Well that was largely my point, I am a consumer and I have choice, in
my analogy were I a soldier I would not have choice, the car (or other
equipment), would be dictated by the procurement process. In the
stoves case they too are dictated by the top brass at the NGO who have
decided based on their policy. If the "testing" method they have
chosen to evaluate the stove they intend to disseminate is flawed or
biased to one type of stove then not only does the user suffer a worse
stove but so does a rival stove manufacturer. In any case the subsidy
is an intervention in the market place which will have local knock on
consequences.

In point of fact there will never be one size fits all stove. Back to
the car analogy In UK a new car buyer has many choices and the
government requires manufacturers to publish fuel consumption figures
which are derived from a rigorously applied driving cycle.
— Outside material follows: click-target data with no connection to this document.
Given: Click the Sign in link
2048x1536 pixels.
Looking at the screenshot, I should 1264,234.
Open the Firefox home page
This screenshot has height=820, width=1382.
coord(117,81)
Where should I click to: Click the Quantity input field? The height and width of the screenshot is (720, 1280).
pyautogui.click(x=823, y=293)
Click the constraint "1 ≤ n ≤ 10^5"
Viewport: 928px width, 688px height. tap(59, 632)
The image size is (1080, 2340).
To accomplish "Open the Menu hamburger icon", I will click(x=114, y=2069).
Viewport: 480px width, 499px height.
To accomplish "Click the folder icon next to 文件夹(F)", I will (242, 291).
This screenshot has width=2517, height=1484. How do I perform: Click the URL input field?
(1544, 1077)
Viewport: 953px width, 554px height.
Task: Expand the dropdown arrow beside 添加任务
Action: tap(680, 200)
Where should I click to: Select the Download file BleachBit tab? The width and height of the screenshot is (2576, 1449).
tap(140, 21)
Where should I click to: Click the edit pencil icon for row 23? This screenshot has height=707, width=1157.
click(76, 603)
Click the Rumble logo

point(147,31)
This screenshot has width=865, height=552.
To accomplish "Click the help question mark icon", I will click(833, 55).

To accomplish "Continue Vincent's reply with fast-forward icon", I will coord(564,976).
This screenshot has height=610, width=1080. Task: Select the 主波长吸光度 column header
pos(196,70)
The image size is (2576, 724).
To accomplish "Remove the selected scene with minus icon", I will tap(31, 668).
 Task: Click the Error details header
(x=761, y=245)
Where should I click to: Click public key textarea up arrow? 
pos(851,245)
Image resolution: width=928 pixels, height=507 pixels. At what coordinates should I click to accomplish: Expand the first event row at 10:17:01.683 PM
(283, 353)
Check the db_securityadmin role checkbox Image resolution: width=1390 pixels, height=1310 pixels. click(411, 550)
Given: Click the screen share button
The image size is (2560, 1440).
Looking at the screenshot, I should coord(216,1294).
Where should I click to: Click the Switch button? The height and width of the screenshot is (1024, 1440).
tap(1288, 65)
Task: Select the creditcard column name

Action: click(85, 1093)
This tends
to favour driving a car at 56mph because that is one of the standards
the test is tuned to, in other respects it is very difficult to
achieve the claimed fuel consumption but it has driven up the
standard, just as have early stove tests.
>
>Regardless of this, the macro-discourse for the promotion of stoves is
>for the benefit of mankind.

Actually I suspect it is intended to benefit about 1/3 of the current
7  billion mankind that can only dream about the living standards of
myself, a resident of England.


> If this stoves game is really about
>marketization, then it really doesn't matter if the test performance
>translates into real-world benefits. However, if the global push to
>create a stoves market is to benefit users and their families, stove
>test must correlate in practice (not in theory) with future social and
>environmental impact.

...and the perceived wisdom is that top down dictats and grants, gifts
and subsidies aren't a good way of delivering the benefits but in the
absence of local education and local wealth creation is there an
alternative?

Fifty years ago it struck me that a poor person 2000 years ago was in
the same position as a poor person now, yet I was in a better state
than the wealthiest emperor then. Now the poor are just as poor,
global wealth has increased dramatically in the 50 years yet that
wealth has not benefited the poor. I now realise this inability to
share is inherent in the human condition.